In this study irbesartan was found to reduce the risk of the primary composite
endpoint of doubling of the serum creatinine concentration, development of
ESRD, or death from any cause by 20% lower than placebo and 23% lower than
amlodipine. Furthermore, irbesartan reduced the risk of doubling of serum
creatinine concentration by 33% lower than placebo and 37% lower than
amlodipine; and reduced risk of ESRD by 23% lower than both other groups. Serum
creatinine concentration increased 24% more slowly with irbesartan than with
placebo and 21% more slowly than with amlodipine.

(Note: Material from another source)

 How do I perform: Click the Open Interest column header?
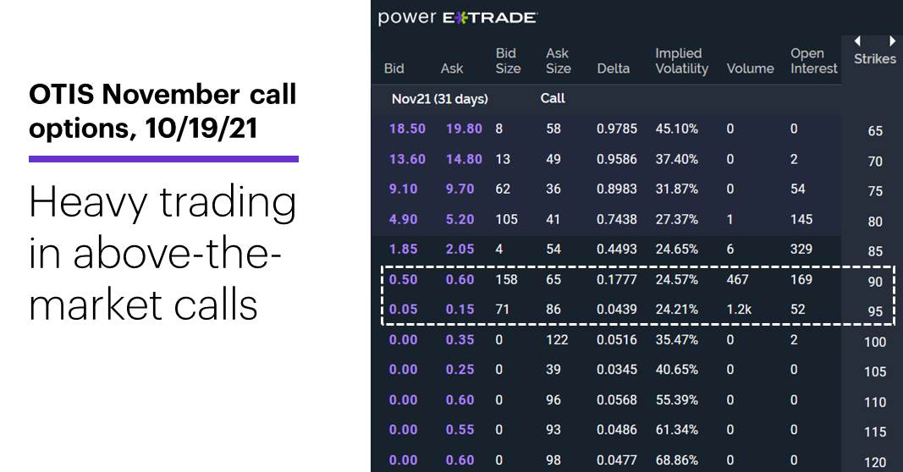[x=814, y=61]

No significant differences in
composite cardiovascular endpoint or in rates of death from any cause were
observed.24
Finally, Parving et al for the
Microalbuminuria Study Group evaluated the effects of irbesartan versus placebo
in 590 hypertensive patients with type 2 diabetes and microalbuminuria. After 2
years of follow-up, 5.2% of patients treated with irbesartan 300 mg reached the
primary endpoint of time to onset of diabetes as compared to 9.7% of patients
treated with irbesartan 150 mg and 14.9% of patients treated with placebo. The
study concluded that irbesartan is renoprotective independently of its
blood-pressure-lowering effects.
In people with diabetic
nephropathy, ARBs may be superior to DCCBs for reducing cardiovascular events.64-65
The MOSES (Morbidity and Mortality After Stroke, Eprosartan Compared With
Nitrendipine for Secondary Prevention) trial, which enrolled 1,405 hypertensive
stroke patients, found that eprosartan significantly lowered the combined
primary endpoint of total mortality, and all cardiovascular and cerebrovascular
events.64-65 The superiority of an ARB (losartan) over a beta
blocker (atenolol) in improving cardiovascular outcomes in a subset of diabetic
patients with HTN and left ventricular hypertrophy has also been demonstrated
in the LIFE (Losartan Intervention For Endpoint reduction in hypertension
study).15
Summary
Early and aggressive treatment of
HTN is crucial in preventing cardiovascular and renal complications among
individuals with diabetes and the metabolic syndrome. Reaching and maintaining
BP goals is achievable, but requires combination therapy in the majority of
patients. Blockade of the RAAS with an ACEI or ARB provides several mechanisms
of cardiovascular and renal protection and is an important component of
combination therapy. Fixed-dose ACEI or ARB and diuretic combinations are
readily available and are very useful in simplifying the management of HTN.
However, whether ACEI are superior to ARBs or visa versa in preventing
cardiovascular and renal complications has not yet been determined. Additional
randomized, controlled, prospective studies comparing ACEI and ARBs are
currently underway to investigate this issue.